Abstract

Extensive rural land expropriation has been a source of social deprivation and contention in contemporary China. This article provides a comprehensive state-of-art analysis of the Chinese law of rural land expropriation and demonstrates the multiple problems it faces now. It first reveals the definitional, structural and procedural challenges embedded within the existing legal framework to the constitutional public interest prerequisite enshrined in Article 10 of the 1982 PRC Constitution. It shows that not only is the prerequisite itself legislatively and judicially under-defined, it is also in effect made structurally redundant by the relevant constitutional and statutory prescriptions. The second part moves on to explain the current legal standard of compensation for rural land expropriation and the critique against its unfairness, both substantively and procedurally.
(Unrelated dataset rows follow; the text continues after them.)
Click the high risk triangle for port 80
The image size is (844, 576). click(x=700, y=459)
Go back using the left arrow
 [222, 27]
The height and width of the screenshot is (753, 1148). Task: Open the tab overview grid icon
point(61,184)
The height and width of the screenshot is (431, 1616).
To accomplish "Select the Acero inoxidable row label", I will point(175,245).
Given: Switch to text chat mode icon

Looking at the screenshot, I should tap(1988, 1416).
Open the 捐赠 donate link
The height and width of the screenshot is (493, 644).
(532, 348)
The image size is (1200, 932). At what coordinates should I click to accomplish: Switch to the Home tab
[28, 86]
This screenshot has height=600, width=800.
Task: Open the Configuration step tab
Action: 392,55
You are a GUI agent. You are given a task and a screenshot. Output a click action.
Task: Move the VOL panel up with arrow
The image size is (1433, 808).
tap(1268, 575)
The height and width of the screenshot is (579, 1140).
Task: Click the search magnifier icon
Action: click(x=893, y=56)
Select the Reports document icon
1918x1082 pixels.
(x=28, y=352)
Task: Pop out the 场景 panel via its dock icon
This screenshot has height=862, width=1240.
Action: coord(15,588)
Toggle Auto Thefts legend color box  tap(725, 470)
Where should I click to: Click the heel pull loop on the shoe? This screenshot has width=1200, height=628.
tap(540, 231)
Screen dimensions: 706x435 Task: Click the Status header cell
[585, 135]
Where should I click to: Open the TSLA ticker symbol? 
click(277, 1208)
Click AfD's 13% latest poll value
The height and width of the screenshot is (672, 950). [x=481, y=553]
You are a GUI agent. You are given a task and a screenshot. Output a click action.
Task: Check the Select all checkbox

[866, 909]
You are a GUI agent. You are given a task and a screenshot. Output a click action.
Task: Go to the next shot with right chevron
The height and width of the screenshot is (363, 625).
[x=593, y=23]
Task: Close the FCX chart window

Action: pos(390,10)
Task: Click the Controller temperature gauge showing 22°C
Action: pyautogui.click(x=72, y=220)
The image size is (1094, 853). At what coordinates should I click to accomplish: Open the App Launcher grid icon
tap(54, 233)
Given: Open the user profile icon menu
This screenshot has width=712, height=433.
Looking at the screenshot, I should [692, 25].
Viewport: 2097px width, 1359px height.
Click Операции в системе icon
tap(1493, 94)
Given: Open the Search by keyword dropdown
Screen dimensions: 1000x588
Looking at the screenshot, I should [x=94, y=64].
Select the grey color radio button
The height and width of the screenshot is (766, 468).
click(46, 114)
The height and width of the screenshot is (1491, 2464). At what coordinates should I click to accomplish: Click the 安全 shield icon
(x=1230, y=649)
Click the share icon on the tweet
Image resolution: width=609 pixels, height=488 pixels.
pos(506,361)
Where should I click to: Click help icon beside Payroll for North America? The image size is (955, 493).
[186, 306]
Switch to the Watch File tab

It shows that the existing statutory standard of compensation is unfair not because it falls under the “true” value of the peasants’ use-rights over rural land but because it denies them any share in the increased land value as a result of expropriation. The peasants have no institutionalized channel to challenge the standards either. The third part turns to a series of proposals made in the existing literature on reforming the Chinese rural land expropriation law, all of which intend to boost the capacity of the law to check the state’s takings power and protecting land rights. The concluding part briefly discusses the socio-political reasons why these reform proposals have yet to roll out in China, despite the lengthy groundswell of support for an overhaul of the law in this field, and why a broader reform is needed.